Mandatory Abortion Coverage:  The Baucus bill as introduced placed limited restrictions on whether government bureaucrats on state insurance Exchanges can include abortion coverage as part of the minimum benefits package all individuals must purchase.  The provision prohibited bureaucrats from requiring individuals to obtain abortion coverage if such abortions are prohibited under the annual Department of Health and Human Services appropriations bill (even though the bill’s spending would not be governed by that bill’s “Hyde Amendment” protections).  Under current law, the “Hyde Amendment” prohibits federal funding of abortions, except in cases of rape, incest, or to save the life of the mother.  However, the “Hyde Amendment” provisions must be renewed annually in the Labor-HHS appropriations bill.  While an amendment adopted in the Senate Finance Committee markup prohibited mandatory coverage of any abortion procedures, if the original Baucus language was reinserted by Senate leaders and the “Hyde Amendment” provisions were not renewed, government bureaucrats could require all individuals to obtain abortion coverage or face tax penalties.

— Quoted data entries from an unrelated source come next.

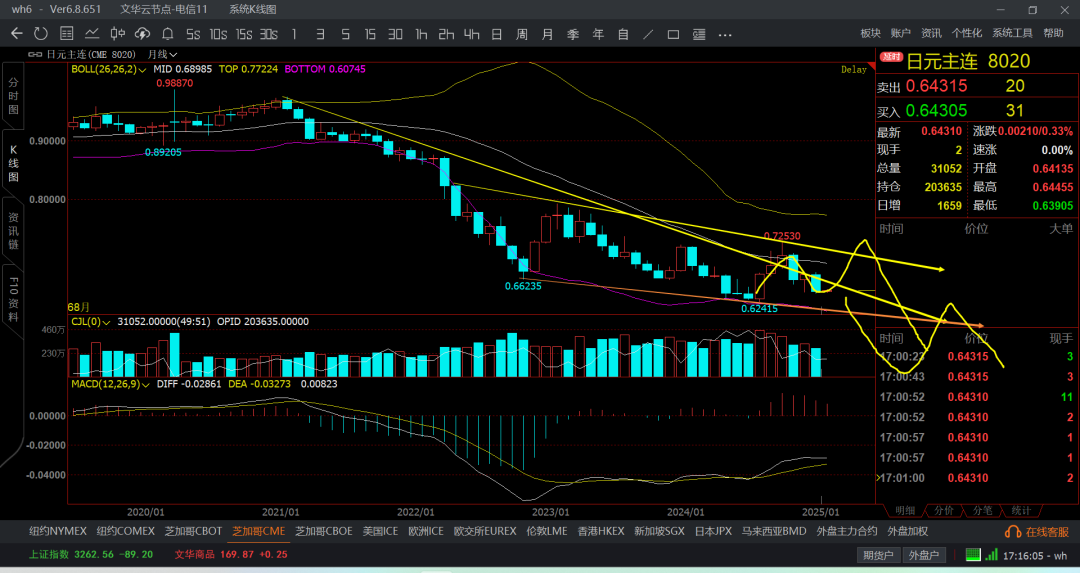Expand the 月线 period dropdown
Image resolution: width=1080 pixels, height=573 pixels.
click(162, 55)
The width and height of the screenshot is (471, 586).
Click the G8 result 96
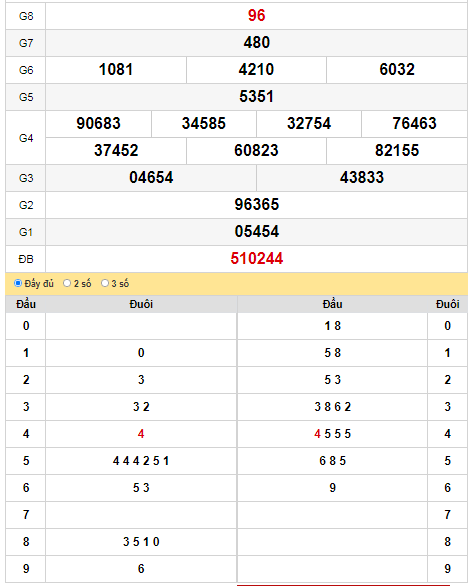point(256,16)
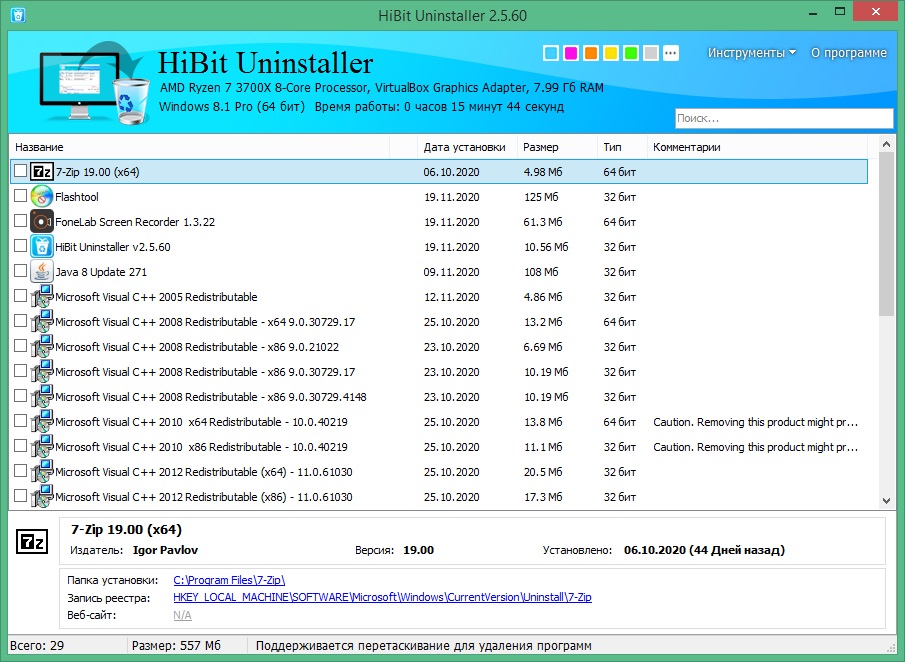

Network Adequacy Provisions:  Section 115 of H.R. 3200 as introduced gives the Health Choices Commissioner the power to regulate provider networks of qualified health benefits plans. (The Baucus bill includes no similar provision.)  Many may be concerned that, when coupled with language in the Capps amendment requiring that a plan that includes abortion be made available in every region, could lead to mandates to “protect” access to abortion services (such as the establishment of abortion clinics)—or that all private employers include abortion clinics in their networks for them to be considered “adequate.”

Related Provisions:  Language in both the Baucus bill and Capps amendment appears to prevent State laws from being overturned and benefits plans from discriminating against health care providers because of their willingness or unwillingness to “provide, pay for, provide coverage of, or refer for abortions.”  However it is unclear how federal bureaucrats might interpret these provisions.

Conclusion:  When asked whether the White House “will go beyond what we have seen in the House [i.e., the Capps amendment] and explicitly rule out any public funding for abortion,” HHS Secretary Sebelius responded that the Administration would do just that.  However, as currently drafted, neither the Capps amendment—adopted on a party-line 30-28 vote, with six pro-life Democrats opposing—nor the Baucus bill would prevent an expansion of abortion coverage and federal subsidies for same.